You're talking about a steady state electric potential, certainly in the context of the Veritasium video duplicating Young's experiment where there's no thunderstorm activity, which is not wavy like electromagnetic radiation, that's problem number 1.

Problem number 2 is dictionary abuse by referring to things by completely wrong names.

Problem 3 is as I said you have way too much ignorance of experiments and observations which are the foundation of what's inside the box, to be thinking outside the box like you're trying to do. You don't even know where the box is or what's inside the box so how do you expect to be able to think outside it? So my advice is learn what's in the box, then think outside it once you know where the box is and what's in it.

You can easily prove your idea wrong. The interference pattern is a geometric effect from the waves passing through the double slits and interfering, and the maths of this geometry has been put in online simulators you can use to predict what interference pattern will occur from varying things like the slit spacing, etc. So you can change the slit spacing or any other parameter in this model and see that the interference pattern changes to match the predictions of the model.

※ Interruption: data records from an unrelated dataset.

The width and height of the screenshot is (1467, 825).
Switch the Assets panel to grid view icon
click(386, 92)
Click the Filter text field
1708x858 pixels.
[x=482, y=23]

However, Young didn't have lasers in his day, so you might have better luck doing a more modern version of the experiment with a laser. The advantage is it doesn't have that rainbow effect of the sun, because the laser is all one color so it's easier to measure the more clear interference pattern. That will allow you to enter the wavelength of the laser into the simulator. If you'd rather try it with the sun, you might be able to use a color filter to filter out all the wavelengths of the sun except the color of the filter.

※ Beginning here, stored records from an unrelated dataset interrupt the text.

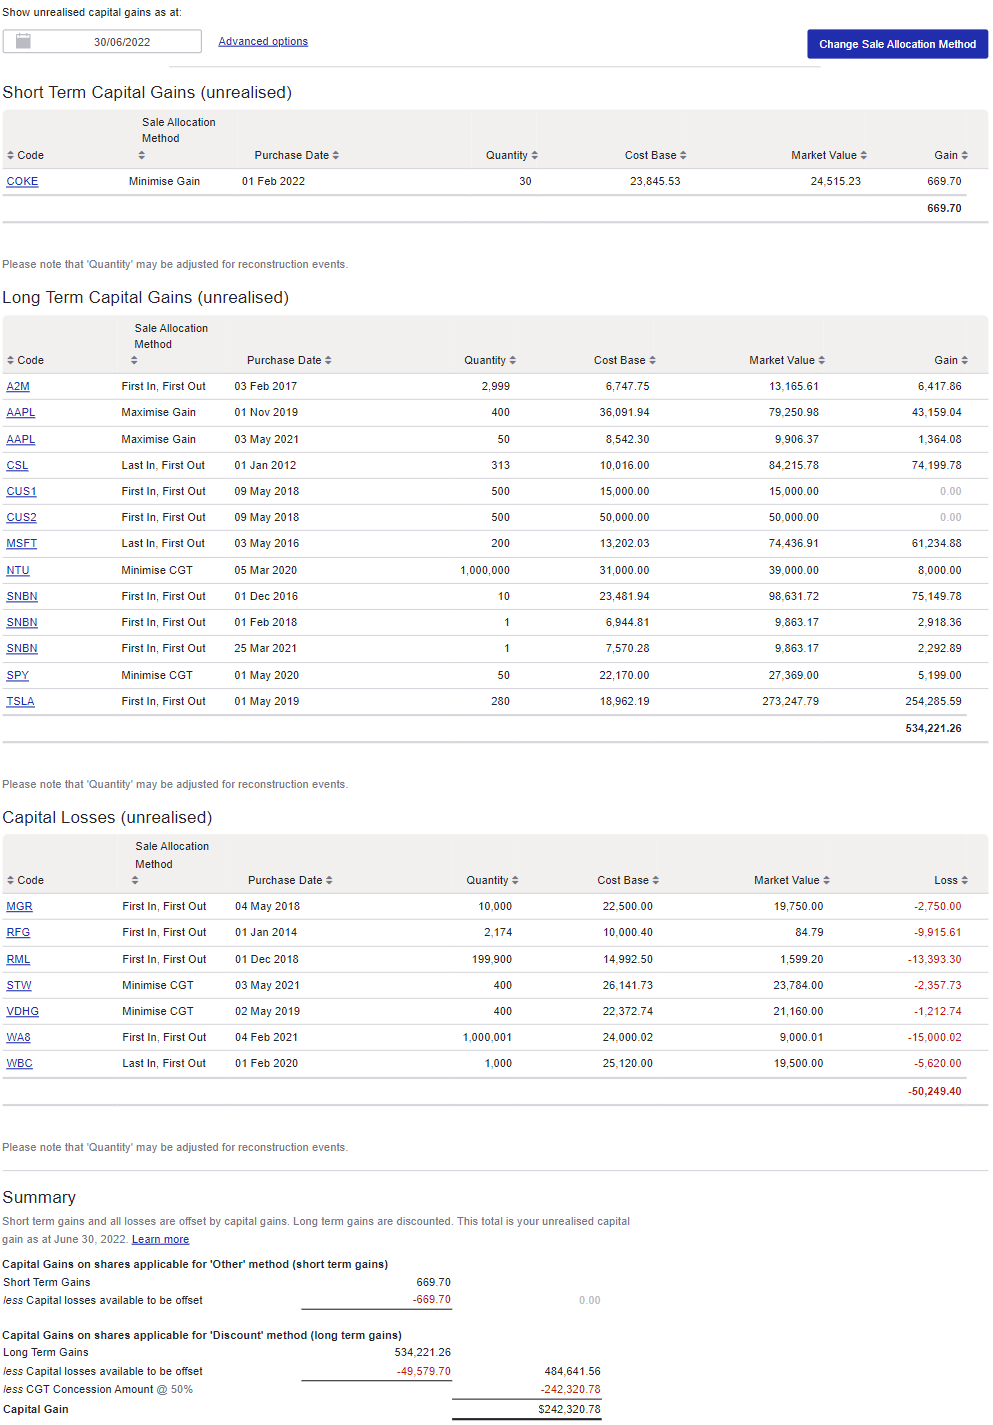Open the calendar date picker icon

(22, 40)
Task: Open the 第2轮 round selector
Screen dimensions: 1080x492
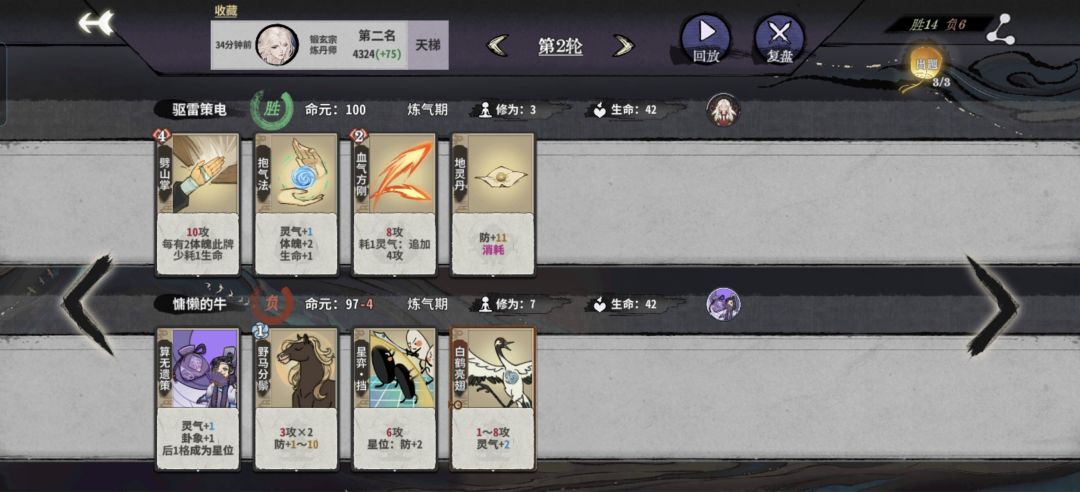Action: 560,46
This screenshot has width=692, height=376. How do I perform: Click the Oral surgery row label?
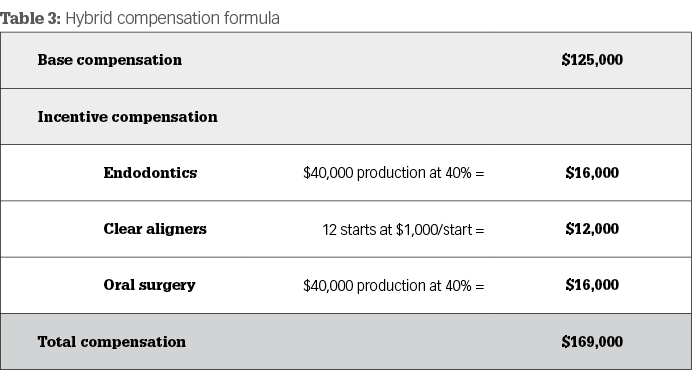tap(149, 285)
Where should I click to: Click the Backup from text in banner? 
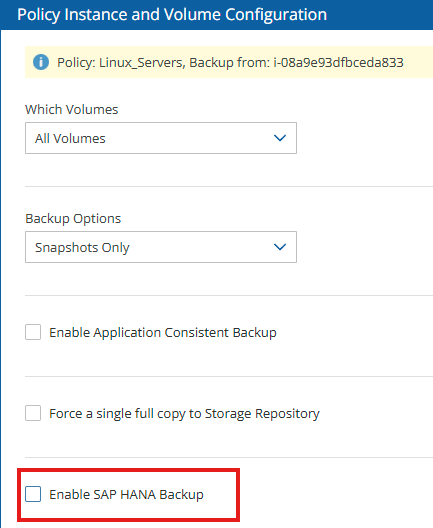(x=229, y=63)
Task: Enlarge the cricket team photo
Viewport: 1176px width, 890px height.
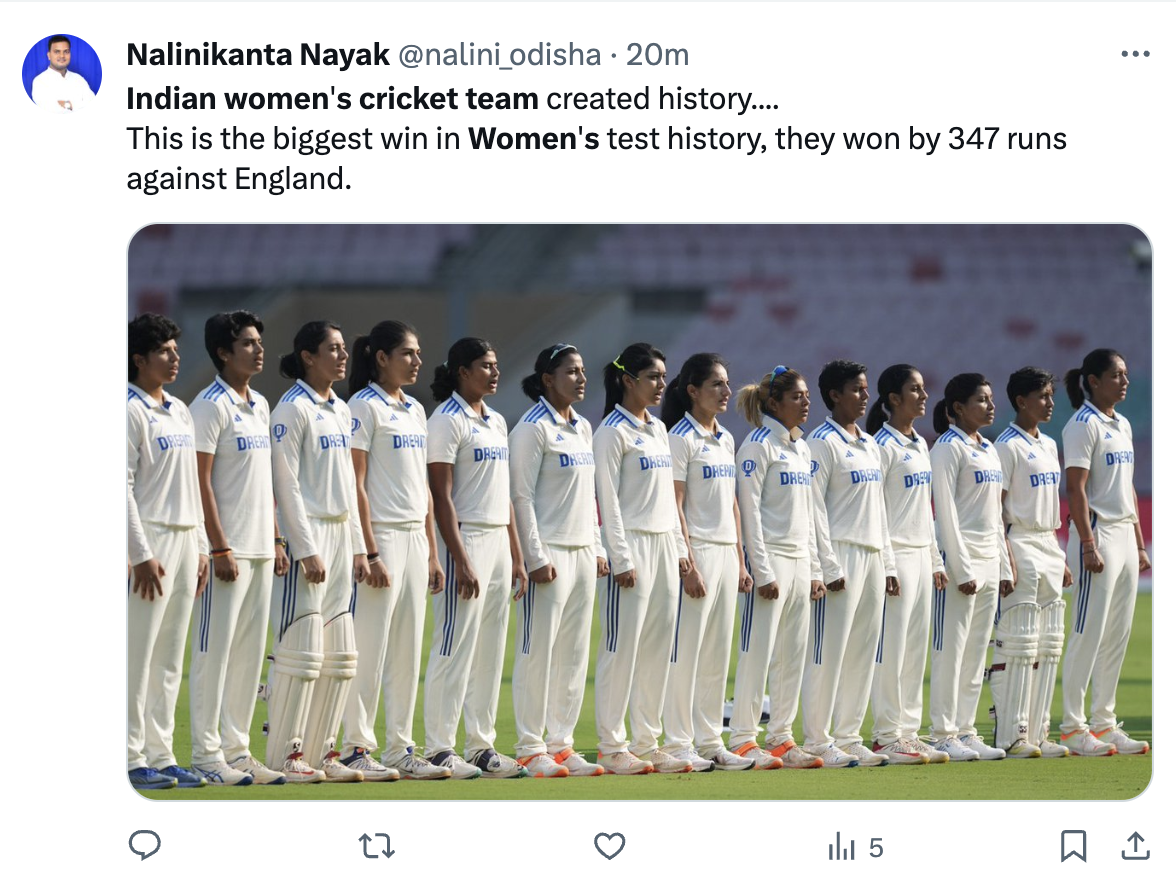Action: (x=640, y=511)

Here's one such simulator, but there are others too:

Double slit simulator


So when you find that the interference pattern closely follows the model in the simulator as you change the slit spacing, etc, you should get the idea that the model seems to work pretty well, and you can also try varying the voltage that you think is causing the pattern, and you'll likely find it has no effect (If you do find an effect on the interference pattern from a voltage gradient, it's probably a problem with what you did somehow. You're talking about steady state voltage which is not wavy.)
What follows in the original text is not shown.